** START Data provided **

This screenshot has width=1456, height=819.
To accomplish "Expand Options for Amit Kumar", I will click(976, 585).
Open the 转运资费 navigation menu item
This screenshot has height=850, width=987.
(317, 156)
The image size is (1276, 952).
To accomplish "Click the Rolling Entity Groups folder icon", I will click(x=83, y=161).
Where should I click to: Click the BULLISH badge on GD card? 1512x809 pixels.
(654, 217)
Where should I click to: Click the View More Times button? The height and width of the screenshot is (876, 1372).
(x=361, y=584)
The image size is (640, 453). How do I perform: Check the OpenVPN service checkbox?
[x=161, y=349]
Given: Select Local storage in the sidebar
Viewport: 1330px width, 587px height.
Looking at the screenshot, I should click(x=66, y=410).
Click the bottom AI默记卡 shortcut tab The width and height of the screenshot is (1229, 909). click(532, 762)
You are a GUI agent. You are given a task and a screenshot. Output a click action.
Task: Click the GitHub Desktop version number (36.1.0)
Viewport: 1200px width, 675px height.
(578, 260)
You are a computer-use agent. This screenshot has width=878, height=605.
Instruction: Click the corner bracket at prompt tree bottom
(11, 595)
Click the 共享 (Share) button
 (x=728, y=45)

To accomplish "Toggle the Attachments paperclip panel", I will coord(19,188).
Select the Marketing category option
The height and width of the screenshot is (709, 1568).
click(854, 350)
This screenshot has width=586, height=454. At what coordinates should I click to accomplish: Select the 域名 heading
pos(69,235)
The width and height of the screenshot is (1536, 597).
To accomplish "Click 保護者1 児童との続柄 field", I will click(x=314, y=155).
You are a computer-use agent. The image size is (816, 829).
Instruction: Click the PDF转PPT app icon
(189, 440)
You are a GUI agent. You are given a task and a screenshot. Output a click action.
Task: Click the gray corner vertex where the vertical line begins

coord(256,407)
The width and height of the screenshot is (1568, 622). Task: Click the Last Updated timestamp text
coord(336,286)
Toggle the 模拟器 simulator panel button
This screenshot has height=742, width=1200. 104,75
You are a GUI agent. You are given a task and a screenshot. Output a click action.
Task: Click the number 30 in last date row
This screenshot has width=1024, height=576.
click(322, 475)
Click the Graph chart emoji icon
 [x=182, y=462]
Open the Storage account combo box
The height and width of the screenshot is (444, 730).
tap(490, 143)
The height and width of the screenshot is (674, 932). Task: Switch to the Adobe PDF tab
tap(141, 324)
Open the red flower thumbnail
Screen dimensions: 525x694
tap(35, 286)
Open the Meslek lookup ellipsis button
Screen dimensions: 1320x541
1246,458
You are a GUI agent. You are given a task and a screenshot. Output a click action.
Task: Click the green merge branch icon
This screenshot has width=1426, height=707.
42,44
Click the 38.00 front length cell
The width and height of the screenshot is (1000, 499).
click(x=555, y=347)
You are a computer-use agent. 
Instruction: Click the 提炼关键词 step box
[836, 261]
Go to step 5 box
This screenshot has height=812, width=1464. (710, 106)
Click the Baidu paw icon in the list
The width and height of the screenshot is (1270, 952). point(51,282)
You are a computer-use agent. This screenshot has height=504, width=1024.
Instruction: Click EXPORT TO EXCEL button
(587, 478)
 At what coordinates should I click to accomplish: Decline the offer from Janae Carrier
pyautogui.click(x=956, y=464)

** END Data provided **

#### Brief
Find every line in the items above that contains the string "accomplish", matching case exactly, and copy each of those lines.

#### Response for this exercise
To accomplish "Expand Options for Amit Kumar", I will click(976, 585).
To accomplish "Click the Rolling Entity Groups folder icon", I will click(x=83, y=161).
To accomplish "Toggle the Attachments paperclip panel", I will coord(19,188).
This screenshot has width=586, height=454. At what coordinates should I click to accomplish: Select the 域名 heading
To accomplish "Click 保護者1 児童との続柄 field", I will click(x=314, y=155).
 At what coordinates should I click to accomplish: Decline the offer from Janae Carrier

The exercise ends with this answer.